It’s true that when you’re pregnant, sometimes you have to give up some fun things – there’s just no way around it. Whether you’re a tattoo enthusiast, a roller derby regular, or a hobbyist astronaut, most pregnant people abstain from or cut down on some hobbies, activities, or behavior they love. Fortunately, there’s one pregnancy-safe activity that can be enjoyed right up until the day of delivery: sex.
Is sex during the third trimester safe?
Absolutely! If you’re having a normal, healthy pregnancy without any complications, sex is totally safe right up until the day of delivery. In fact, some believe that sex in the days leading up to delivery can coax a baby out sooner!
Even though you know sex is totally safe during the third trimester and your libido might be running wild, convincing your partner that sex will not hurt the baby can sometimes be difficult. They may worry that their prowess could be putting the baby at risk. Without bursting their bubble, let them know that they are nowhere near close to reaching the baby, using descriptive measurements if need be.
Is sex during the third trimester safe for you?
Not only is sex during the third trimester safe, it’s downright healthy! Women often experience a heightened sex drive during late pregnancy, so feel free to have some fun!
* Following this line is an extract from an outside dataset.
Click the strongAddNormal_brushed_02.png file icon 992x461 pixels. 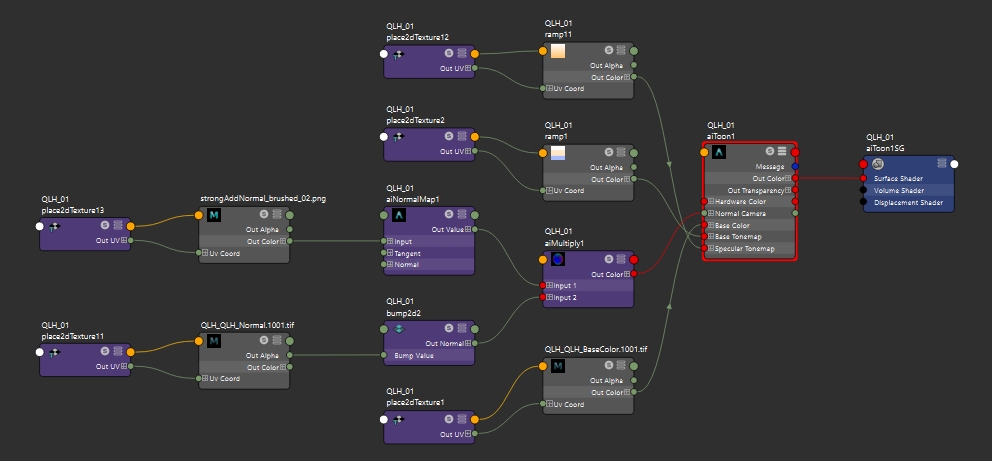point(213,214)
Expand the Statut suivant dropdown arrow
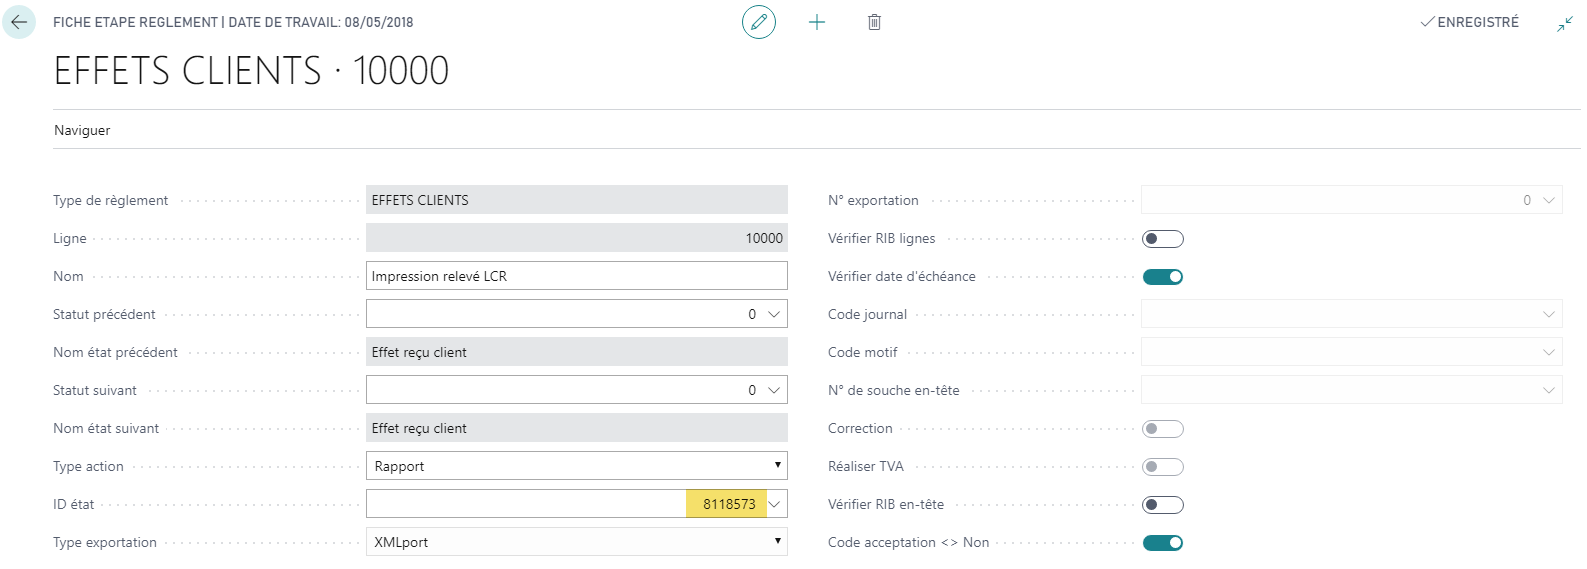 coord(774,390)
Finding a comfortable position can be a bit difficult, but some experimenting and positional creativity should do the trick. “Spooning” is one of the lowest impact positions that will avoid putting pressure on your internal organs, so many in their third trimester tout this as the most enjoyable.
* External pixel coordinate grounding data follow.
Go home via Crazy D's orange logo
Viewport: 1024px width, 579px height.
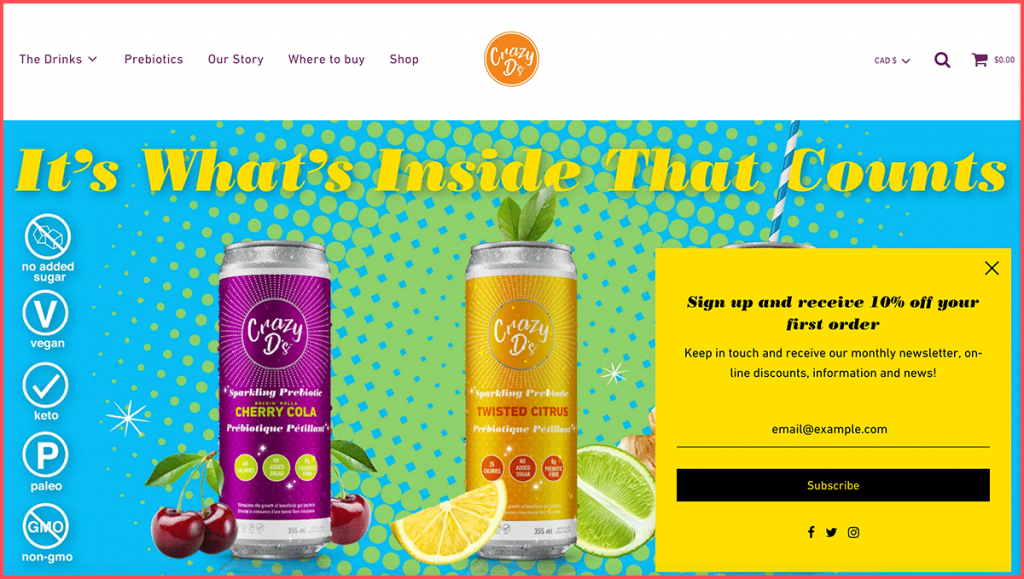click(511, 59)
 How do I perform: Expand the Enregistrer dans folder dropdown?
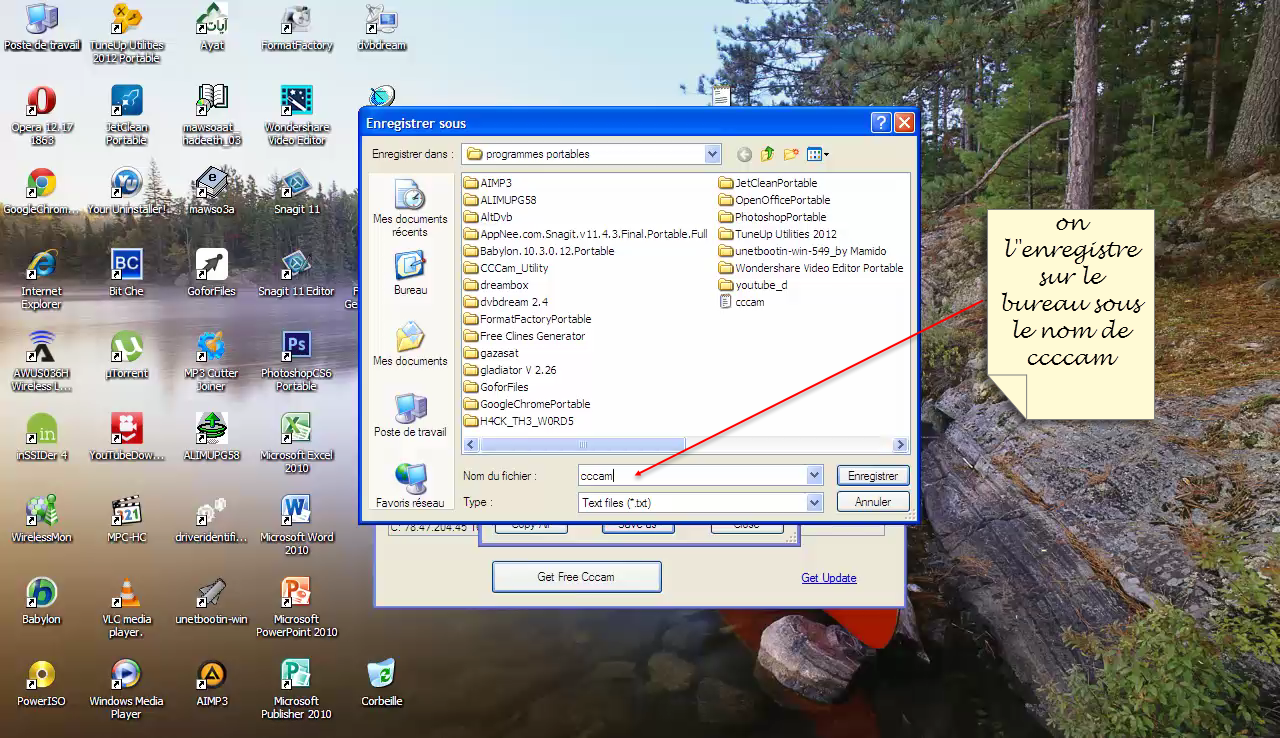point(712,154)
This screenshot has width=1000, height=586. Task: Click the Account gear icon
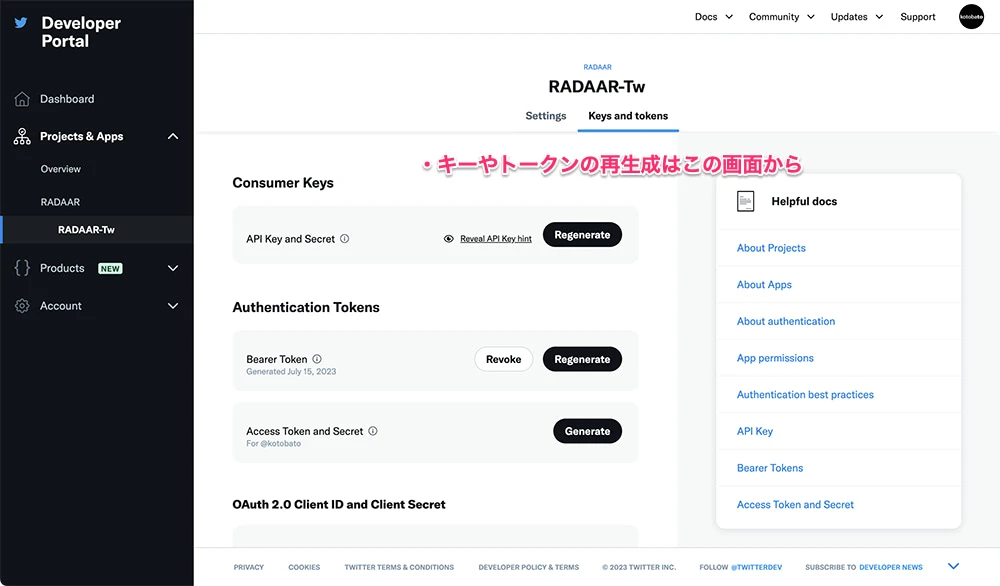[x=22, y=306]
Are there any times when sex during the third trimester is not safe?
Although third-trimester sex is perfectly healthy most of the time, there are a few instances in which you should avoid having sex.
- Bleeding or spotting after sex: If you notice bleeding or spotting after sex, you should probably avoid intercourse, at least until you talk to your healthcare provider to determine the cause.
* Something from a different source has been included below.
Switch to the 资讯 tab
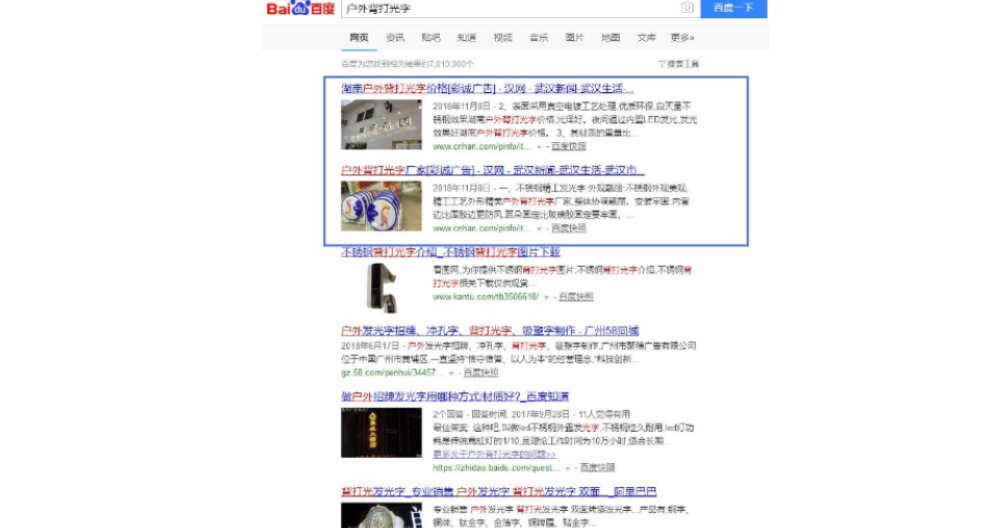This screenshot has height=528, width=990. click(x=395, y=38)
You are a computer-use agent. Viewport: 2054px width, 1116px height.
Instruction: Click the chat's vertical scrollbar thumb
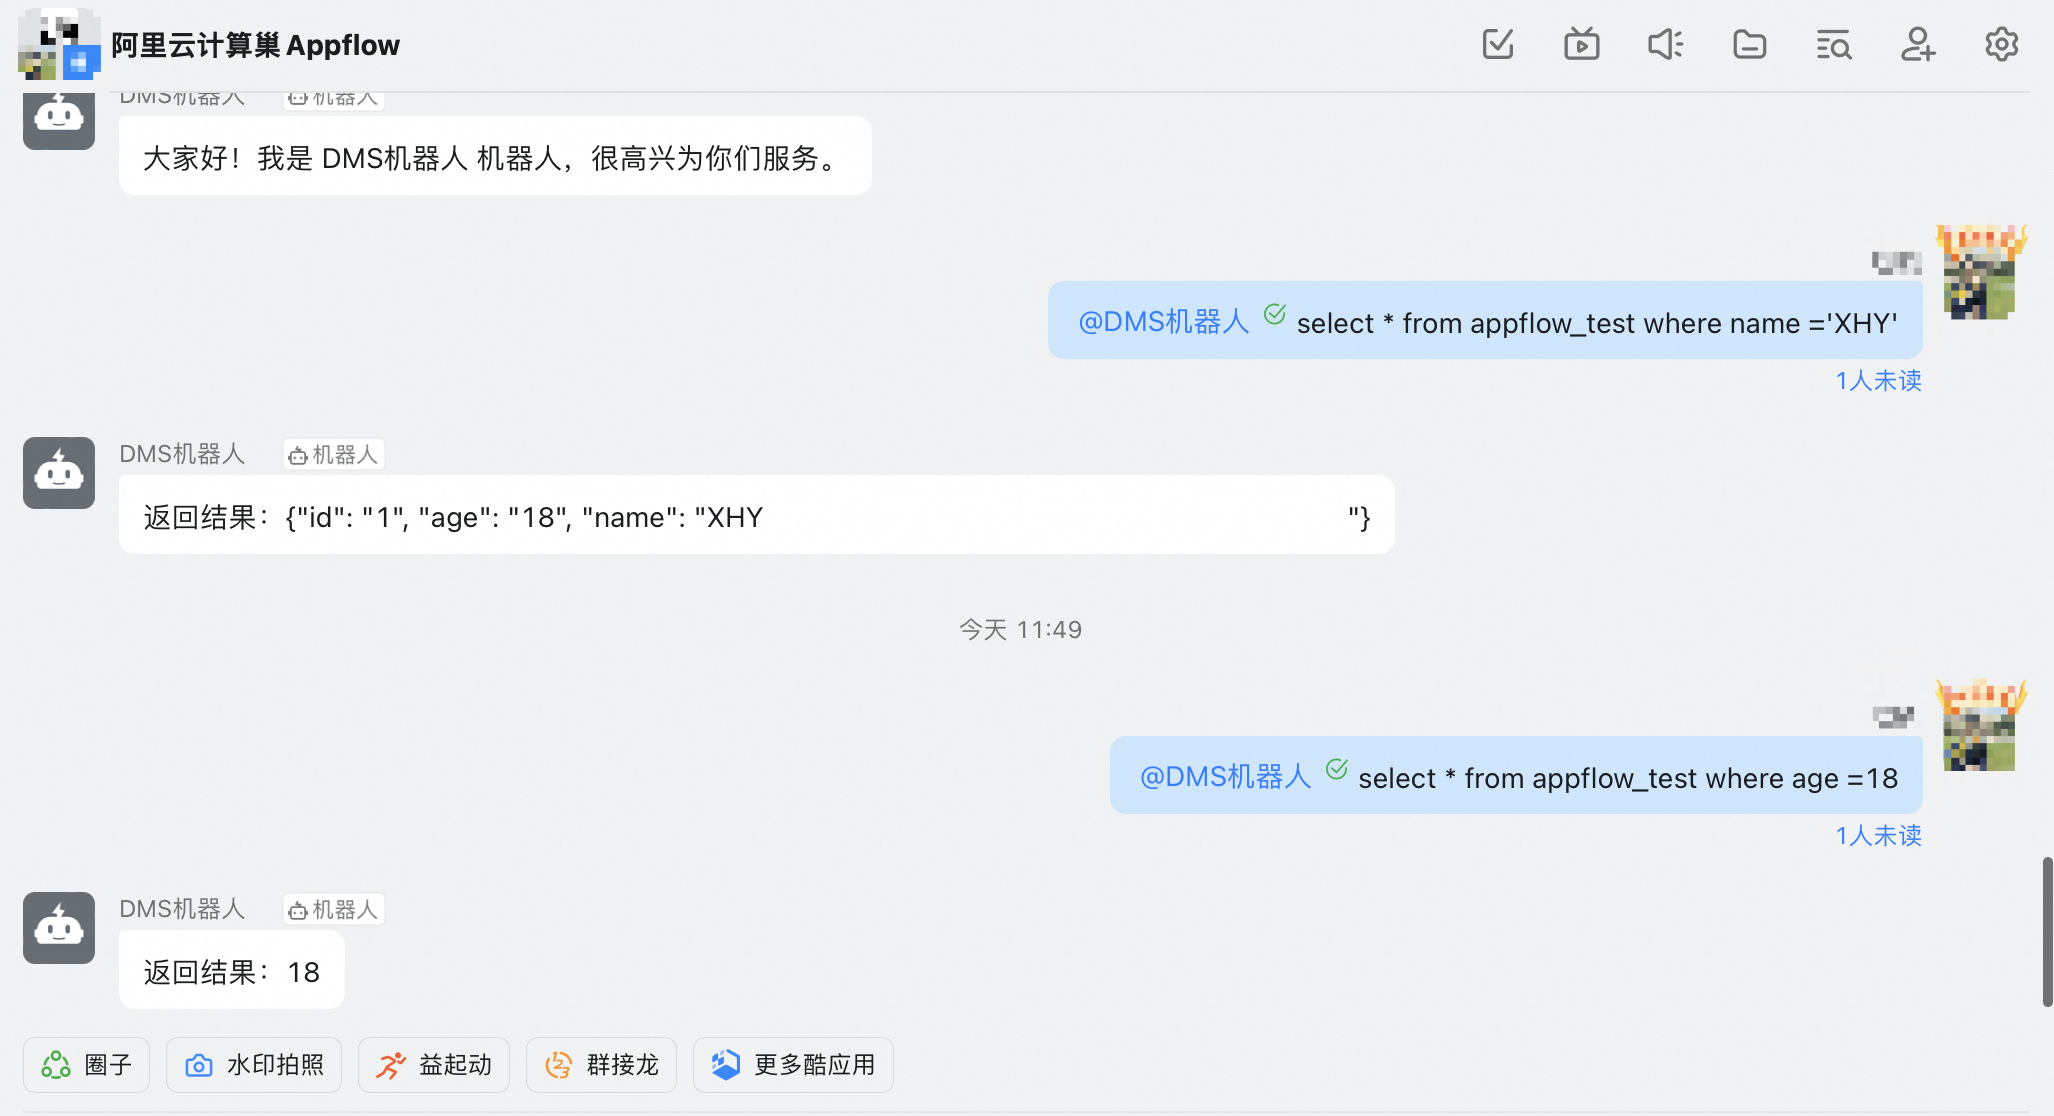coord(2047,931)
- Placenta previa: This is a pregnancy complication in which the placenta either partially or totally covers the cervix. If you’ve been diagnosed with placenta previa, you should probably avoid having vaginal sex, as it could cause a more serious issue.
- Once your water has broken: It’s important to avoid having sex after your water breaks, as your baby is no longer protected from possible infections.
The bottom line
Even if it seems like it may be a bit uncomfortable, sex during the third trimester is a totally normal and healthy activity to engage in and can help bring you and your partner closer as you prepare to grow your family!